Welcome to WebmasterWorld Guest from 54.196.144.100

Forum Moderators: rogerd & travelin cat

Message Too Old, No Replies

Wordpress Exploit

Is this significant - if so, what do I do?

     

chewy

6:02 pm on Apr 17, 2013 (gmt 0)

WebmasterWorld Senior Member 10+ Year Member



So I have a site - let's call it chewy.tld - hosted on Wordpress.

I discover Google's warning saying "This site may be compromised" when inadvertently looking at the serp using the site: command.

Sure enough, there's all this nasty levitra / cialis code only seeable in the Google cache.

We lock down all the passwords, add increased security, and move from host gotchadaddy to some other more secure host for WP.

We clean out all the bad content and all looks well and Google slowly starts to reindex the clean pages.

A week later, I happen to be looking at new backlinks via Google Webmaster Tools.

Wow - what all those new backlinks?

I look at a few.

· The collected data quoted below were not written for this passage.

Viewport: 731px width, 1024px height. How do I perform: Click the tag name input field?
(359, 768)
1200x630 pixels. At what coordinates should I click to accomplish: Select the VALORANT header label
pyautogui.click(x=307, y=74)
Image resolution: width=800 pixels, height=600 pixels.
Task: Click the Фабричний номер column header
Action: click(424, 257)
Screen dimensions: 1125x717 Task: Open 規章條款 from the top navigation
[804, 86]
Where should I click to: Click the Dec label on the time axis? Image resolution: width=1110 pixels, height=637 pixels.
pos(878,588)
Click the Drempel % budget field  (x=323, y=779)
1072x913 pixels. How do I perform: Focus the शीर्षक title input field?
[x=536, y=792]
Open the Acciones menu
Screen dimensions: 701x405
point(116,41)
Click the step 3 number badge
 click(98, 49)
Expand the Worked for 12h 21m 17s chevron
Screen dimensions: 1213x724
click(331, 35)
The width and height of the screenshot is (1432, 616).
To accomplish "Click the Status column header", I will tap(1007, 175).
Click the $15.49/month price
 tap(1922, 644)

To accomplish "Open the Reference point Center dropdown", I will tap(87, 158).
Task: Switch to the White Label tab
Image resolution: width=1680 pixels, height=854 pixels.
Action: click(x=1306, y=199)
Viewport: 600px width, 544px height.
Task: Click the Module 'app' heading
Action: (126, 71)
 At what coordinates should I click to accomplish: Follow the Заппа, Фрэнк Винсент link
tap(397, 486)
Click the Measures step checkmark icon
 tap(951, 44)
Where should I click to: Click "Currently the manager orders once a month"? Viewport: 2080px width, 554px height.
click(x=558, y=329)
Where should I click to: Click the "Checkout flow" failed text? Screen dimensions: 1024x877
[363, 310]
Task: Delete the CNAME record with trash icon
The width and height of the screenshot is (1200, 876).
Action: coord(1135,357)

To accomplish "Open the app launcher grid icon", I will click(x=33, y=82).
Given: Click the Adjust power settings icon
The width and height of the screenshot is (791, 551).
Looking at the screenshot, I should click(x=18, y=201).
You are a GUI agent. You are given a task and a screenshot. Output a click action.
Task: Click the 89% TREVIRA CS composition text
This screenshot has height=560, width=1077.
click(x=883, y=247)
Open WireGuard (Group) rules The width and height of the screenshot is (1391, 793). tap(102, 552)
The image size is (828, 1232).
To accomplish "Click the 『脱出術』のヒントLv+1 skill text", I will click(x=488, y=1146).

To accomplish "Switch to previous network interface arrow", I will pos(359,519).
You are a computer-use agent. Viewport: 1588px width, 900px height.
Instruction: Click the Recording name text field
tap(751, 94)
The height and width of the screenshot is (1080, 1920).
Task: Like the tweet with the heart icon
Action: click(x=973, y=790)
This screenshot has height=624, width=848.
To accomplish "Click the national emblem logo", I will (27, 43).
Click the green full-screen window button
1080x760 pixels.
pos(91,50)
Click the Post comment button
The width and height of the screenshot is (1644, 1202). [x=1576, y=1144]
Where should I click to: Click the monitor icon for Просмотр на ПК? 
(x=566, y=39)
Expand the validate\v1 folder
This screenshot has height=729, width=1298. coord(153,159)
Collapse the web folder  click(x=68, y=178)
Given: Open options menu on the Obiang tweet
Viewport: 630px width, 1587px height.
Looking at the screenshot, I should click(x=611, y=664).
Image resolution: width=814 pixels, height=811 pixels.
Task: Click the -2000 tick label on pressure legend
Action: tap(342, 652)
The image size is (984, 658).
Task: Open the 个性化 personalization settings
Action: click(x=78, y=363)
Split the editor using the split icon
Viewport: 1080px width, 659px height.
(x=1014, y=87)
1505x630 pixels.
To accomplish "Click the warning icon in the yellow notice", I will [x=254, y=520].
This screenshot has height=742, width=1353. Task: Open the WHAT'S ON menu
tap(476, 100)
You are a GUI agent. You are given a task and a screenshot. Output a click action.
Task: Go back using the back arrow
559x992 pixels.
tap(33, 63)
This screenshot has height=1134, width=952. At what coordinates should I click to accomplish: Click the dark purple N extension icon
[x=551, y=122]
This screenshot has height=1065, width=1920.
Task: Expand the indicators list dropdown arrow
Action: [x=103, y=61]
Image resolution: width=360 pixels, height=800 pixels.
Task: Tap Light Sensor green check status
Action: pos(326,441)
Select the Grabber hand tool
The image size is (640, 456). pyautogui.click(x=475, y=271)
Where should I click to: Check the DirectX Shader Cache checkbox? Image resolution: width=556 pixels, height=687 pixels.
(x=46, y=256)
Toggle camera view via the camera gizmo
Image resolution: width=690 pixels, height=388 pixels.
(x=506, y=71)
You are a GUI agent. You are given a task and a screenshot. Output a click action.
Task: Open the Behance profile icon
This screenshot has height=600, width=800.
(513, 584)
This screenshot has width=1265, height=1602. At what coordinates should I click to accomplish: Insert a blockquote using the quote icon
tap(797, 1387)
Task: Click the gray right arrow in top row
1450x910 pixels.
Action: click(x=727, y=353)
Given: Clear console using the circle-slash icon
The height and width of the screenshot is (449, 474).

There are thousands (close to 7k), all clustered around the last few weeks of March, 2013.

Upon closer look, the few I spotcheck are all "this site may be compromised" type blogs, all with backlinks to our site along with backlinks to compromised sites all over the place.

Yes, they all have a nice fat backlink to chewy.tld

So the attack is more than just an injection of bad code.

Holy c**p! Is anyone else seeing this?

How does one determine if this is one of those reportable things, or just a little bubble in the daily life of WP?